The biggest obstacle facing a practical implementation of the SISO algorithm is probably its complexity. The complexity of a SISO algorithm grows exponentially with the memory length of the FSM, e.g., the number of taps in an inter-symbol interference (ISI) channel or the constraint length of a convolutional code. It is not difficult to imagine how the complexity of such an algorithm can quickly overwhelm even the most advanced signal processing hardware and software.

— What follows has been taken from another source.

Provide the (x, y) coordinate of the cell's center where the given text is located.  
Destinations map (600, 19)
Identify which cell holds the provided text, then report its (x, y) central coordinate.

For a fixed-interval minimum sequence metric (FI-MSM) SISO algorithm, its computational complexity is approximately twice that of the VA and the number of memory units required is proportional to the product of block length and the number of states of the FSM. For instance, when the FI-MSM algorithm is applied to a 10-tap ISI channel with QPSK signaling, its complexity is dominated by the number of the states of the FSM, which is the order of the modulation scheme raised to an exponential equal the number of taps minus one (49=262,144). This relatively simple example of a transmitter and channel thus presents an implementation nightmare, as the relevant signal processing system is asked to perform SISO computations based on 262,144 possible states, a task that is practically infeasible today for most applications.
Therefore, there is a need for a method of digital information processing for producing soft outputs based on soft inputs that offers a significant reduction in computational and memory complexity from the standard SISO algorithm but is still capable of excellent performance.